= Stored data =
═══

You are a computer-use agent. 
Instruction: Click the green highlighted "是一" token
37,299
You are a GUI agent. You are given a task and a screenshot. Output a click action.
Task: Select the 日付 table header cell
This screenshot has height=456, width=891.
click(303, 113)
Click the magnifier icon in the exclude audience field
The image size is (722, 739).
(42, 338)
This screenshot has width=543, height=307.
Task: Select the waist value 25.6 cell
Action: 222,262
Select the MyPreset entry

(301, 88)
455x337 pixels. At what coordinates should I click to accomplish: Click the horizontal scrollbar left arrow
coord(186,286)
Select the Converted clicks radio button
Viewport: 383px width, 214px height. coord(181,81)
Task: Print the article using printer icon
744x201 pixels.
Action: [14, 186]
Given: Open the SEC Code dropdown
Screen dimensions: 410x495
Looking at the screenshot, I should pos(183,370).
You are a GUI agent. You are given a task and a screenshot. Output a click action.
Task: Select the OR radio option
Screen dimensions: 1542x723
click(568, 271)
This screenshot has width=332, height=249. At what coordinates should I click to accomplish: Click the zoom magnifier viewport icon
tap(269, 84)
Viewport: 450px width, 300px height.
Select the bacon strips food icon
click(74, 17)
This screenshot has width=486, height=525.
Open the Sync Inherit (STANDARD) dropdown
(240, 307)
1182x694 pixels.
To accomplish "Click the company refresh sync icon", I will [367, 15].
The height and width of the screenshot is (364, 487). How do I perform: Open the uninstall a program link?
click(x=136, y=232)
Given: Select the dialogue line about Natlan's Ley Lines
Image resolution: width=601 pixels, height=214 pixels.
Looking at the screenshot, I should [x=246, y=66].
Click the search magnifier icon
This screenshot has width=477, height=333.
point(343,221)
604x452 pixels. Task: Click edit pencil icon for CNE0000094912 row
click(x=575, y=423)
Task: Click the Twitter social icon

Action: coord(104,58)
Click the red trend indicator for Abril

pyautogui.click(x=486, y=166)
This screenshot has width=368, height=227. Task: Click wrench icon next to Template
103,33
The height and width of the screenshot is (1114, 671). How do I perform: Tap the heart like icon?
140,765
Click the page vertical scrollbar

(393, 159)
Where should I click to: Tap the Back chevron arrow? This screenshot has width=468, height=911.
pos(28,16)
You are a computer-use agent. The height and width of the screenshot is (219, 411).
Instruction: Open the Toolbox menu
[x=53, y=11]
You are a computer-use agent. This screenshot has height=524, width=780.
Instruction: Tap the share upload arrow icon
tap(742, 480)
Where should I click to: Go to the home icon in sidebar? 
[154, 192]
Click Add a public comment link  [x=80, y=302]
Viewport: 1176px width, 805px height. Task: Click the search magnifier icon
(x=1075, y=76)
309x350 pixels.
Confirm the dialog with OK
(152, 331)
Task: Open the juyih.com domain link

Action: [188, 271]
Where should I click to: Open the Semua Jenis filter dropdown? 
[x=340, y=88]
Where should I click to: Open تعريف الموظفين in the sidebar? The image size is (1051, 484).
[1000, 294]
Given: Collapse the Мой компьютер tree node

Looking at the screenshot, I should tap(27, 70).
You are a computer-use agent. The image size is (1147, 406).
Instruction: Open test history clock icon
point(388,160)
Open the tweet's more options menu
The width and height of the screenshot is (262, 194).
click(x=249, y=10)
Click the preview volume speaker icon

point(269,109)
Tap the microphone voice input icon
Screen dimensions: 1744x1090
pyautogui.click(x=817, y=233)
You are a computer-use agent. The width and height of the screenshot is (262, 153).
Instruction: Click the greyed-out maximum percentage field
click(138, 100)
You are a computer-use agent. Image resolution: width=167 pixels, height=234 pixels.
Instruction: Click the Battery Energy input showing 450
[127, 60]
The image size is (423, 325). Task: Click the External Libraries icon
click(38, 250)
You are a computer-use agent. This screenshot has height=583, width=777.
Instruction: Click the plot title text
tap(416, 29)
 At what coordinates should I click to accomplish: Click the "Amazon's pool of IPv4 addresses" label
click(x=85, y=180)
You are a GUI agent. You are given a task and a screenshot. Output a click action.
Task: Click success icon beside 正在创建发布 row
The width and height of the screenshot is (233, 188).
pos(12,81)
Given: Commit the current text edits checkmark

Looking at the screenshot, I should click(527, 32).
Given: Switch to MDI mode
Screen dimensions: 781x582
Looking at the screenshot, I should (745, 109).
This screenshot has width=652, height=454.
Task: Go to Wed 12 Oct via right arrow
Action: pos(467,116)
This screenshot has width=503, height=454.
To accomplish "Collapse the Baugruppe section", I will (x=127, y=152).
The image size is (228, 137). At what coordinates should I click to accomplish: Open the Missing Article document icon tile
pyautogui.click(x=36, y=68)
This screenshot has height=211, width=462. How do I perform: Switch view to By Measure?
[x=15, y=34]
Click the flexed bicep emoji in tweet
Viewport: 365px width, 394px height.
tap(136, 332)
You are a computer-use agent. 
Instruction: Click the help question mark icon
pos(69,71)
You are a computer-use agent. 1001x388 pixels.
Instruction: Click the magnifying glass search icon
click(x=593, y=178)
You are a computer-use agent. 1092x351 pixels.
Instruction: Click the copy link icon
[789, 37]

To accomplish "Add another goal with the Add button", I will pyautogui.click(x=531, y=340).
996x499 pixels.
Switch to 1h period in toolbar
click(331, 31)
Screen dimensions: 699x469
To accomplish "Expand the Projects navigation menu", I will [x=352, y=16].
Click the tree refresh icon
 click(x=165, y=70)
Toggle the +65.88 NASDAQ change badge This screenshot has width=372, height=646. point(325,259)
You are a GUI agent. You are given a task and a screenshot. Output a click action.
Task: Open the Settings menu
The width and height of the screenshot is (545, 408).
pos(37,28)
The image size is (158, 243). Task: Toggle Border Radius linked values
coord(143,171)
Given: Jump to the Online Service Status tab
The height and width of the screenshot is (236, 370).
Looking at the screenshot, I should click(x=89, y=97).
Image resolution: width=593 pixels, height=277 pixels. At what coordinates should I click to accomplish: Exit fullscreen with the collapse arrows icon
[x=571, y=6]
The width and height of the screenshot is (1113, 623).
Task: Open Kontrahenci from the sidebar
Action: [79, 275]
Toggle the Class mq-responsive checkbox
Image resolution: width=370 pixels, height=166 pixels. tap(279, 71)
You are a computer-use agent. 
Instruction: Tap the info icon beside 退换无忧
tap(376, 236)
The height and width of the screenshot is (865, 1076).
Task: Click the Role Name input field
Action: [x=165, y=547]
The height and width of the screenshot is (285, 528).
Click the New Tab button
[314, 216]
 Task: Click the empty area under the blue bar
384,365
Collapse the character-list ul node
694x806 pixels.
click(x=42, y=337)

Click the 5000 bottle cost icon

═══

Each record above is to be returned verbatim.

= SOLUTION FOR THIS EXERCISE =
You are a computer-use agent. 
Instruction: Click the green highlighted "是一" token
37,299
You are a GUI agent. You are given a task and a screenshot. Output a click action.
Task: Select the 日付 table header cell
This screenshot has height=456, width=891.
click(303, 113)
Click the magnifier icon in the exclude audience field
The image size is (722, 739).
(42, 338)
This screenshot has width=543, height=307.
Task: Select the waist value 25.6 cell
Action: 222,262
Select the MyPreset entry

(301, 88)
455x337 pixels. At what coordinates should I click to accomplish: Click the horizontal scrollbar left arrow
coord(186,286)
Select the Converted clicks radio button
Viewport: 383px width, 214px height. coord(181,81)
Task: Print the article using printer icon
744x201 pixels.
Action: [14, 186]
Given: Open the SEC Code dropdown
Screen dimensions: 410x495
Looking at the screenshot, I should pos(183,370).
You are a GUI agent. You are given a task and a screenshot. Output a click action.
Task: Select the OR radio option
Screen dimensions: 1542x723
click(568, 271)
This screenshot has width=332, height=249. At what coordinates should I click to accomplish: Click the zoom magnifier viewport icon
tap(269, 84)
Viewport: 450px width, 300px height.
Select the bacon strips food icon
click(74, 17)
This screenshot has width=486, height=525.
Open the Sync Inherit (STANDARD) dropdown
(240, 307)
1182x694 pixels.
To accomplish "Click the company refresh sync icon", I will [367, 15].
The height and width of the screenshot is (364, 487). How do I perform: Open the uninstall a program link?
click(x=136, y=232)
Given: Select the dialogue line about Natlan's Ley Lines
Image resolution: width=601 pixels, height=214 pixels.
Looking at the screenshot, I should [x=246, y=66].
Click the search magnifier icon
This screenshot has width=477, height=333.
point(343,221)
604x452 pixels. Task: Click edit pencil icon for CNE0000094912 row
click(x=575, y=423)
Task: Click the Twitter social icon

Action: coord(104,58)
Click the red trend indicator for Abril

pyautogui.click(x=486, y=166)
This screenshot has width=368, height=227. Task: Click wrench icon next to Template
103,33
The height and width of the screenshot is (1114, 671). How do I perform: Tap the heart like icon?
140,765
Click the page vertical scrollbar

(393, 159)
Where should I click to: Tap the Back chevron arrow? This screenshot has width=468, height=911.
pos(28,16)
You are a computer-use agent. The height and width of the screenshot is (219, 411).
Instruction: Open the Toolbox menu
[x=53, y=11]
You are a computer-use agent. This screenshot has height=524, width=780.
Instruction: Tap the share upload arrow icon
tap(742, 480)
Where should I click to: Go to the home icon in sidebar? 
[154, 192]
Click Add a public comment link  [x=80, y=302]
Viewport: 1176px width, 805px height. Task: Click the search magnifier icon
(x=1075, y=76)
309x350 pixels.
Confirm the dialog with OK
(152, 331)
Task: Open the juyih.com domain link

Action: [188, 271]
Where should I click to: Open the Semua Jenis filter dropdown? 
[x=340, y=88]
Where should I click to: Open تعريف الموظفين in the sidebar? The image size is (1051, 484).
[1000, 294]
Given: Collapse the Мой компьютер tree node

Looking at the screenshot, I should tap(27, 70).
You are a computer-use agent. The image size is (1147, 406).
Instruction: Open test history clock icon
point(388,160)
Open the tweet's more options menu
The width and height of the screenshot is (262, 194).
click(x=249, y=10)
Click the preview volume speaker icon

point(269,109)
Tap the microphone voice input icon
Screen dimensions: 1744x1090
pyautogui.click(x=817, y=233)
You are a computer-use agent. The width and height of the screenshot is (262, 153).
Instruction: Click the greyed-out maximum percentage field
click(138, 100)
You are a computer-use agent. Image resolution: width=167 pixels, height=234 pixels.
Instruction: Click the Battery Energy input showing 450
[127, 60]
The image size is (423, 325). Task: Click the External Libraries icon
click(38, 250)
You are a computer-use agent. This screenshot has height=583, width=777.
Instruction: Click the plot title text
tap(416, 29)
 At what coordinates should I click to accomplish: Click the "Amazon's pool of IPv4 addresses" label
click(x=85, y=180)
You are a GUI agent. You are given a task and a screenshot. Output a click action.
Task: Click success icon beside 正在创建发布 row
The width and height of the screenshot is (233, 188).
pos(12,81)
Given: Commit the current text edits checkmark

Looking at the screenshot, I should click(527, 32).
Given: Switch to MDI mode
Screen dimensions: 781x582
Looking at the screenshot, I should (745, 109).
This screenshot has width=652, height=454.
Task: Go to Wed 12 Oct via right arrow
Action: pos(467,116)
This screenshot has width=503, height=454.
To accomplish "Collapse the Baugruppe section", I will (x=127, y=152).
The image size is (228, 137). At what coordinates should I click to accomplish: Open the Missing Article document icon tile
pyautogui.click(x=36, y=68)
This screenshot has height=211, width=462. How do I perform: Switch view to By Measure?
[x=15, y=34]
Click the flexed bicep emoji in tweet
Viewport: 365px width, 394px height.
tap(136, 332)
You are a computer-use agent. 
Instruction: Click the help question mark icon
pos(69,71)
You are a computer-use agent. 1001x388 pixels.
Instruction: Click the magnifying glass search icon
click(x=593, y=178)
You are a computer-use agent. 1092x351 pixels.
Instruction: Click the copy link icon
[789, 37]

To accomplish "Add another goal with the Add button", I will pyautogui.click(x=531, y=340).
996x499 pixels.
Switch to 1h period in toolbar
click(331, 31)
Screen dimensions: 699x469
To accomplish "Expand the Projects navigation menu", I will [x=352, y=16].
Click the tree refresh icon
 click(x=165, y=70)
Toggle the +65.88 NASDAQ change badge This screenshot has width=372, height=646. point(325,259)
You are a GUI agent. You are given a task and a screenshot. Output a click action.
Task: Open the Settings menu
The width and height of the screenshot is (545, 408).
pos(37,28)
The image size is (158, 243). Task: Toggle Border Radius linked values
coord(143,171)
Given: Jump to the Online Service Status tab
The height and width of the screenshot is (236, 370).
Looking at the screenshot, I should click(x=89, y=97).
Image resolution: width=593 pixels, height=277 pixels. At what coordinates should I click to accomplish: Exit fullscreen with the collapse arrows icon
[x=571, y=6]
The width and height of the screenshot is (1113, 623).
Task: Open Kontrahenci from the sidebar
Action: [79, 275]
Toggle the Class mq-responsive checkbox
Image resolution: width=370 pixels, height=166 pixels. tap(279, 71)
You are a computer-use agent. 
Instruction: Tap the info icon beside 退换无忧
tap(376, 236)
The height and width of the screenshot is (865, 1076).
Task: Click the Role Name input field
Action: [x=165, y=547]
The height and width of the screenshot is (285, 528).
Click the New Tab button
[314, 216]
 Task: Click the empty area under the blue bar
384,365
Collapse the character-list ul node
694x806 pixels.
click(x=42, y=337)

Click the 5000 bottle cost icon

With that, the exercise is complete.